● Description of the task: Below are records; extract exactly the lines from the one containing "Business(683) (47, 147)" through the last, both included, and keep the pictures out.

Records contained in a dataset
# # # #
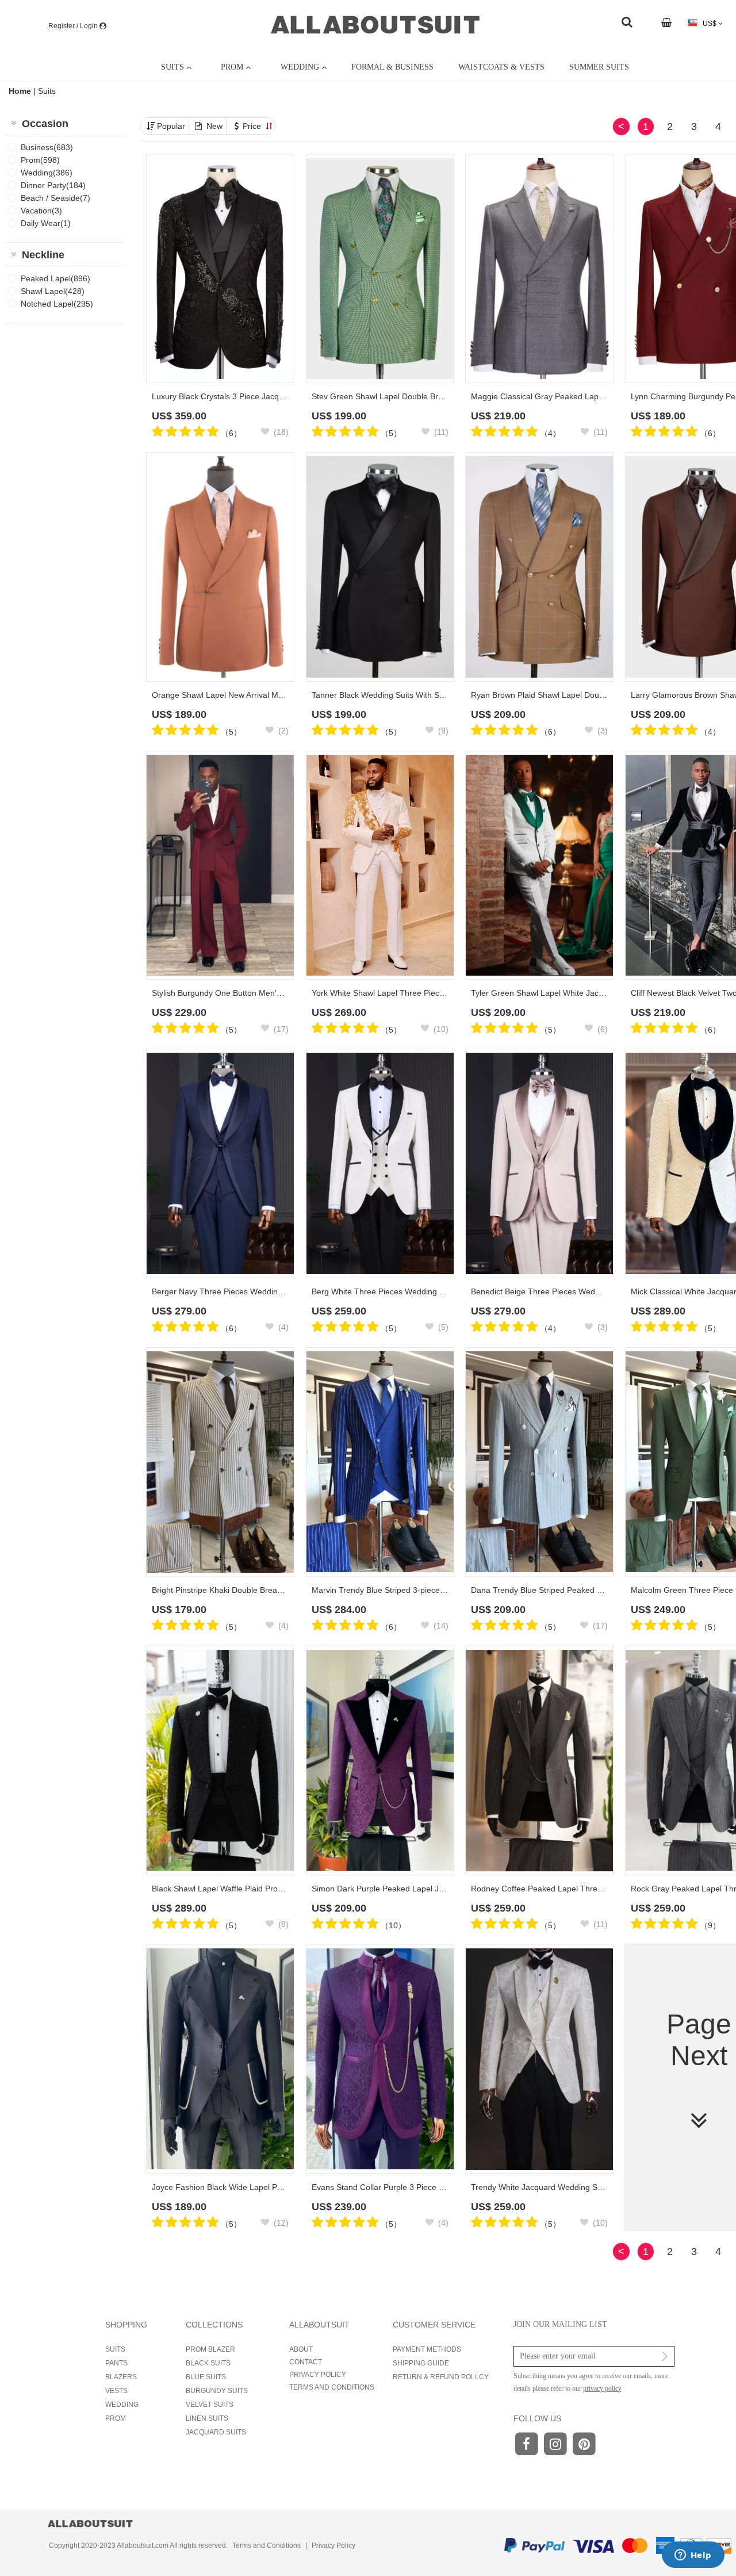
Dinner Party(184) (53, 185)
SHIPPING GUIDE (421, 2363)
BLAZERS (121, 2377)
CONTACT (305, 2362)
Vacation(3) (41, 210)
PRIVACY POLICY (317, 2375)
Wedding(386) (46, 172)
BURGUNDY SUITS (217, 2391)
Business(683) (47, 147)
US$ (709, 24)
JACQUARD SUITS (216, 2432)
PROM (115, 2418)
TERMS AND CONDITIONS (331, 2387)
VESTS (116, 2391)
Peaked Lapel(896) (55, 278)
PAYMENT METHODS (427, 2349)
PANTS (116, 2363)
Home (21, 90)
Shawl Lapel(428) (53, 291)
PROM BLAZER (210, 2349)
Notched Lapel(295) (57, 303)
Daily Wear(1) (46, 223)
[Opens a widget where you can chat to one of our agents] (692, 2555)
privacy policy (602, 2388)
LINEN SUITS (207, 2418)
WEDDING (122, 2405)
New (214, 126)
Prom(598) (40, 160)
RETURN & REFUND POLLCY (441, 2377)
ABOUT (301, 2349)
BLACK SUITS (208, 2363)
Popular (171, 126)
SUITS (115, 2349)
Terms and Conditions (266, 2545)
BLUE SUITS (206, 2377)
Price (253, 126)
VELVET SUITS (209, 2405)
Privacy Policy (333, 2545)
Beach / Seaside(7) (55, 197)
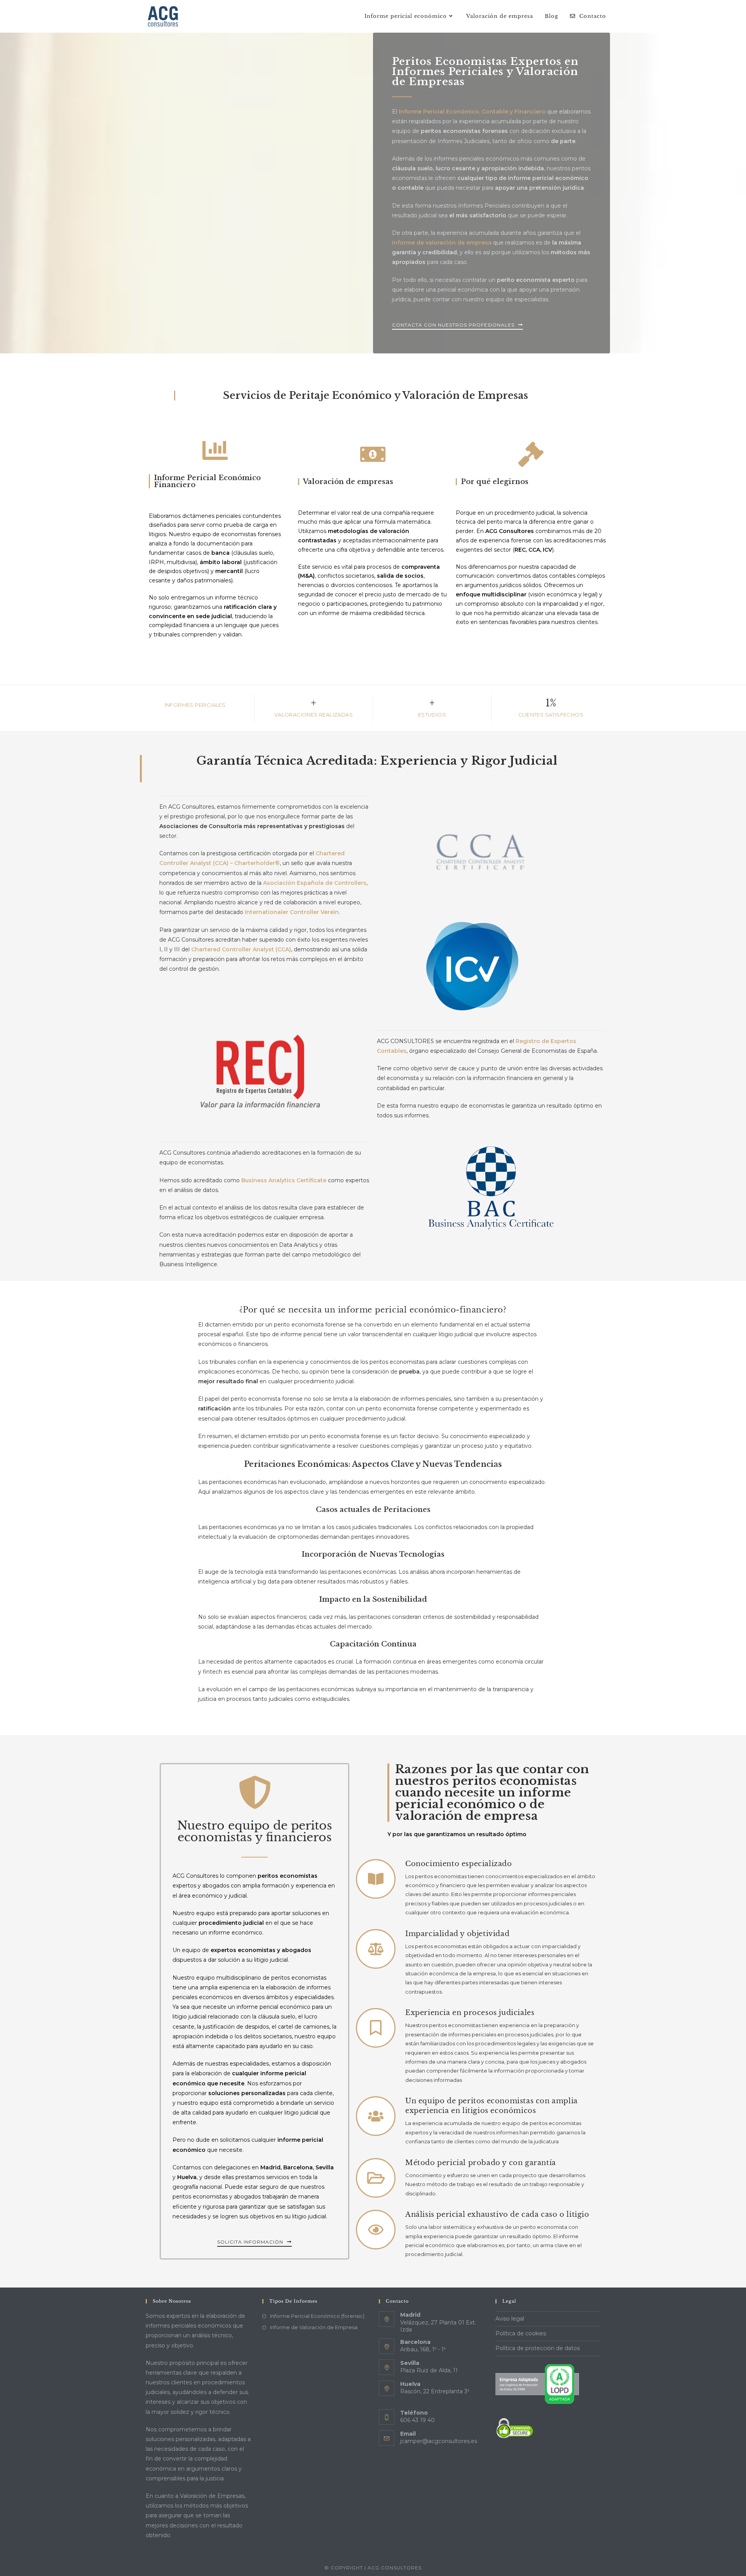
# # # #
● Response to the exercise:
Business(683) (47, 147)
US$ (709, 24)
JACQUARD SUITS (216, 2432)
PROM (115, 2418)
TERMS AND CONDITIONS (331, 2387)
VESTS (116, 2391)
Peaked Lapel(896) (55, 278)
PAYMENT METHODS (427, 2349)
PANTS (116, 2363)
Home (21, 90)
Shawl Lapel(428) (53, 291)
PROM BLAZER (210, 2349)
Notched Lapel(295) (57, 303)
Daily Wear(1) (46, 223)
[Opens a widget where you can chat to one of our agents] (692, 2555)
privacy policy (602, 2388)
LINEN SUITS (207, 2418)
WEDDING (122, 2405)
New (214, 126)
Prom(598) (40, 160)
RETURN & REFUND POLLCY (441, 2377)
ABOUT (301, 2349)
BLACK SUITS (208, 2363)
Popular (171, 126)
SUITS (115, 2349)
Terms and Conditions (266, 2545)
BLUE SUITS (206, 2377)
Price (253, 126)
VELVET SUITS (209, 2405)
Privacy Policy (333, 2545)
Beach / Seaside(7) (55, 197)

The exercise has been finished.